Testing mucuous is gentler than the pill, but you can't flake out
Every single one of the birth control methods out there is either a pain in the ass or downright scary: condoms, pills, implants, patches, female condoms, IUDs, diaphragms, sponges, creams, gels, vasectomies. Spermicidal creams burn like nothing else, and that can’t be good for you.
Everyone has heard the horror stories about the pill, and lord knows what we’ll find out about other newer hormone-based options 20 years down the road. And even if you’re not skittish about health risks, if you’re anything like me you’ll never remember to take the damn thing every day.
This is why I am not a good candidate for natural family planning. What else is out there anyway?
What the experts say
“There aren’t many great alternatives. The birth control pill is not recommended long-term. Natural methods depend on the person doing the monitoring. They are very effective if the woman’s cycle is regular. If not, she has to monitor even more closely. The Justisse method is a combination of basal body temperature, checking cervical mucous, keeping track of the menstrual cycle and checking the position of the cervix. You have to know how to track these things on a daily basis.”
DU LA , naturopath, Toronto
“I don’t think it’s a good idea to suppress a woman’s menstrual cycle by any means, herbal or otherwise. Nothing screws up a woman’s reproductive system more than going on the pill. Using herbs could be just as damaging. Your best bet is to use as many natural means as possible – mucous, temperature, rhythm – all at the same time. None of them is 100 per cent effective, so you have to combine them. And when it’s not safe, use condoms, which probably have fewer side effects than spermicidal creams. Those things are toxic not just to sperm but to your body as well.”

┄┄┄┄┄┄┄┄┄┄┄┄┄┄┄┄┄┄┄┄

Reproduce the article on birth control methods above in full, word for word, from its headline through the final quotation.

● Data extract
┄┄┄┄┄┄┄┄┄┄┄┄┄┄┄┄┄┄┄┄

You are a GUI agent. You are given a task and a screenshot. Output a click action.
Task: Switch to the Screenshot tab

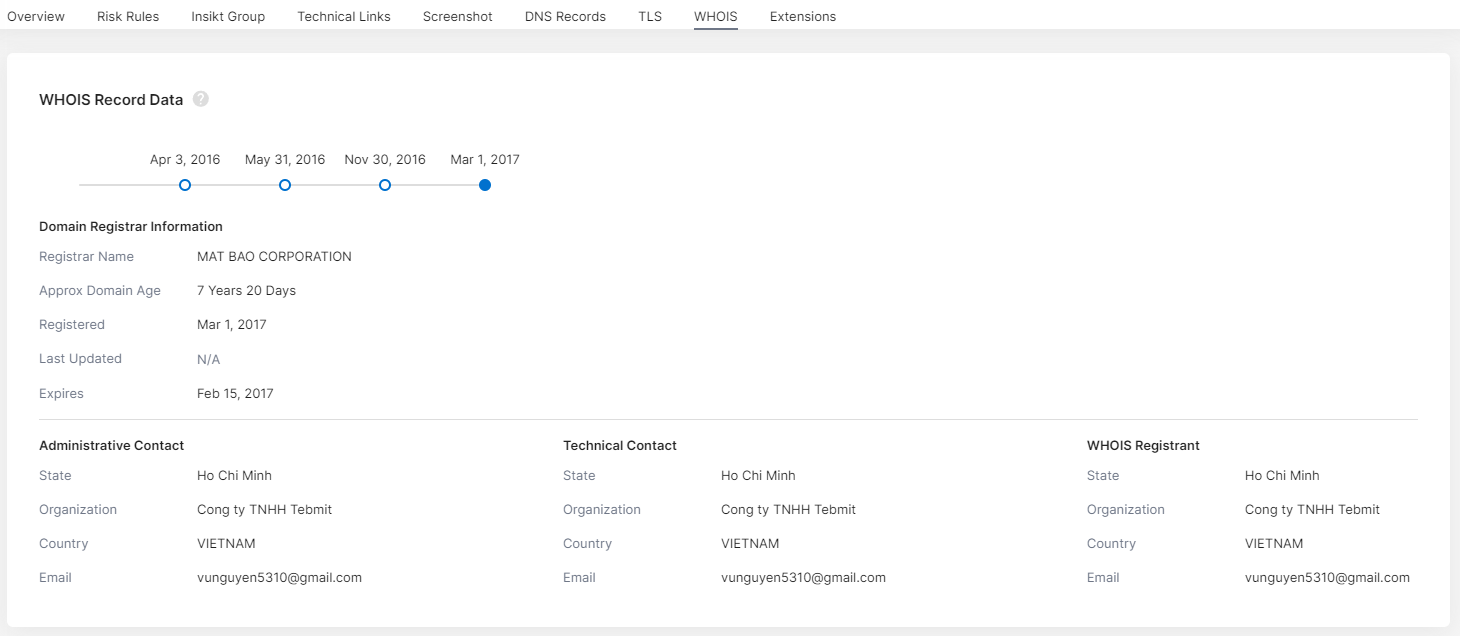point(457,16)
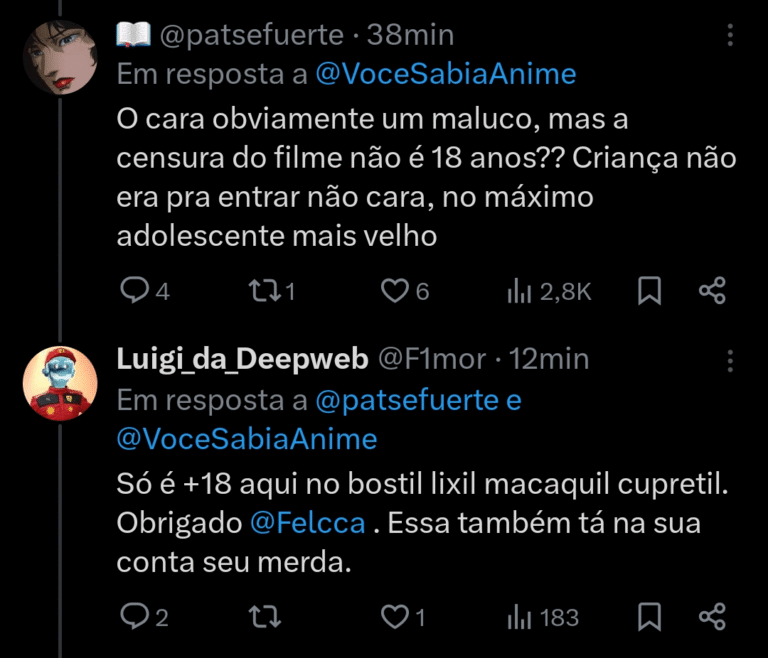Image resolution: width=768 pixels, height=658 pixels.
Task: Open more options for patsefuerte tweet
Action: 730,36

┄┄┄┄┄┄┄┄┄┄┄┄┄┄┄┄┄┄┄┄

● Answer below
Testing mucuous is gentler than the pill, but you can't flake out
Every single one of the birth control methods out there is either a pain in the ass or downright scary: condoms, pills, implants, patches, female condoms, IUDs, diaphragms, sponges, creams, gels, vasectomies. Spermicidal creams burn like nothing else, and that can’t be good for you.
Everyone has heard the horror stories about the pill, and lord knows what we’ll find out about other newer hormone-based options 20 years down the road. And even if you’re not skittish about health risks, if you’re anything like me you’ll never remember to take the damn thing every day.
This is why I am not a good candidate for natural family planning. What else is out there anyway?
What the experts say
“There aren’t many great alternatives. The birth control pill is not recommended long-term. Natural methods depend on the person doing the monitoring. They are very effective if the woman’s cycle is regular. If not, she has to monitor even more closely. The Justisse method is a combination of basal body temperature, checking cervical mucous, keeping track of the menstrual cycle and checking the position of the cervix. You have to know how to track these things on a daily basis.”
DU LA , naturopath, Toronto
“I don’t think it’s a good idea to suppress a woman’s menstrual cycle by any means, herbal or otherwise. Nothing screws up a woman’s reproductive system more than going on the pill. Using herbs could be just as damaging. Your best bet is to use as many natural means as possible – mucous, temperature, rhythm – all at the same time. None of them is 100 per cent effective, so you have to combine them. And when it’s not safe, use condoms, which probably have fewer side effects than spermicidal creams. Those things are toxic not just to sperm but to your body as well.”